Rowena continued: “The next morning we set off and we started going uphill. It was snow full on. We have never trekked in snow. The guide said it would take an hour-and-a-half up. But it was 3½ hours up. We climbed 740 metres - just less than the height of the Reek. When we got to the top we were at 5,090 metres. You walked the narrow track and we had to step in to let those coming down pass. But when you did so you were into deep snow and we had difficulty in pulling our legs out of it.
“That was a tough day and it was the day we got sun burn from the reflection of the snow even though we had factor 50 on. I hadn’t the buff on to cover my face and both our lips got burned.”
FLAGS FLYING
Oisin said: “The next morning we set off for Lobuche (4,931 m) for a five-hour trek. That was our first experience where standards went down as we went up. The lodge where we were staying had perspex windows and the sun coming in on that was lovely but as soon as the sun went down the temperatures plummeted.”

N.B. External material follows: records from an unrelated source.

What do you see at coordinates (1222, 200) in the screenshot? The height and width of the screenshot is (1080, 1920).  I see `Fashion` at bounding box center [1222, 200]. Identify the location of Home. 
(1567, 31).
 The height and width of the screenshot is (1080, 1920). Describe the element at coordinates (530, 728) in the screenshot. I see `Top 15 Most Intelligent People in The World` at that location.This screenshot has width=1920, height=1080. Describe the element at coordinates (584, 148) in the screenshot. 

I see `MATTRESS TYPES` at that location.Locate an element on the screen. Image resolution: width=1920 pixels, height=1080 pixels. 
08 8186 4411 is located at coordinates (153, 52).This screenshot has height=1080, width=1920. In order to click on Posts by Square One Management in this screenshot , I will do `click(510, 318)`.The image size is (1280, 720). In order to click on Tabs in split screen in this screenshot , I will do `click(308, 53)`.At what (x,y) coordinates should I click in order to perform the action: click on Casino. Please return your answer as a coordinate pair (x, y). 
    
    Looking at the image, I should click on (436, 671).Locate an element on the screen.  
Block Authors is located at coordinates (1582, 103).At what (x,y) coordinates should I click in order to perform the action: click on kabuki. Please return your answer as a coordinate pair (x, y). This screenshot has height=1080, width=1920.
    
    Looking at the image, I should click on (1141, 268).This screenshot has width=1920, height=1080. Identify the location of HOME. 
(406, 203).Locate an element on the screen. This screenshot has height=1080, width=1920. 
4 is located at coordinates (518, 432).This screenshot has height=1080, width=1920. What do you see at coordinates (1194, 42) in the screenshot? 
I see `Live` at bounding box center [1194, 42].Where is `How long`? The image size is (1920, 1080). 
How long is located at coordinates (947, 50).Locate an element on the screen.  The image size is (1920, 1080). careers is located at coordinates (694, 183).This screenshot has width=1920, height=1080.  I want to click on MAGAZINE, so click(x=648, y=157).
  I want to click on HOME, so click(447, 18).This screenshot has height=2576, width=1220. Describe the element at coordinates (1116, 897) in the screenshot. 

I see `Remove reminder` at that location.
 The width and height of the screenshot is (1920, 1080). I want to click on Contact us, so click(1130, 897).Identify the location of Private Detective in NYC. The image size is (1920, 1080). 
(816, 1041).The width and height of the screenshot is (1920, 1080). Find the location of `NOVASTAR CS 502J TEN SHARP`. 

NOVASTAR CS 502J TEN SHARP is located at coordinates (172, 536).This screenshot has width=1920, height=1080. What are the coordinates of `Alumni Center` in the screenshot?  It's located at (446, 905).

Rowena added: “Coming outside we had a fleece, a jacket and hat on and it was freezing. Getting in to your sleeping bag you had to bring with you your phone, battery packs and anything electrical as the cold drained the batteries.”
Oisin continued: “The next day we set out for Gorakshep on a nine-hour trek. After 20 minutes we could not feel our hands with the cold where it was -12. Once the sun was out we warmed up. To Gorakshep was 4½k and it took us three hours. We only had 1½k to base camp which took another two hours.
“When we got there we produced a Mayo flag, an Irish flag and a ‘Mayo for Sam’ flag and had our picture taken. We came back to Gorakshep and we stayed there that night.
“On the way down we met business porters coming up and they were carrying eight sheets of plywood each on their back and one who passed up was wearing flip-flops and no socks.”
Rowena, who is a Sergeant in the Reserve Defence Forces, 6th Battalion, and an Emergency Medical Technician (EMT) with the Irish Red Cross, admitted: “I was terrified of the downhill because the snow had compacted but thankfully the path had defrosted and we headed for Pheriche where we had almost hotel-like service and where we had a much-needed shower.”
The next morning they set off from there to Namche Bazar. And after dinner Rowena started to feel unwell.
She said: “I thought I had altitude sickness but it was that my lips got so infected from the sunburn and my resting heart rate was 117 while lying in the bed. My chest became infected and I felt exhausted.
“I knew what they would offer would be a horse to take me down but there was no way I was going on a horse like a sack of spuds. Mangal, our guide, got onto his boss and a helicopter was organised. That 18k down took just five minutes back to Lukla Airport. We paid extra to get the helicopter back to Kathmandu, which took 45 minutes.”
Rowena summed up the experience: “Oh my God we were on the highest place we were ever going to be in the world.” And Oisin added: “It was a great sense of achievement as we had walked to the highest place on earth that we’ll ever walk again.”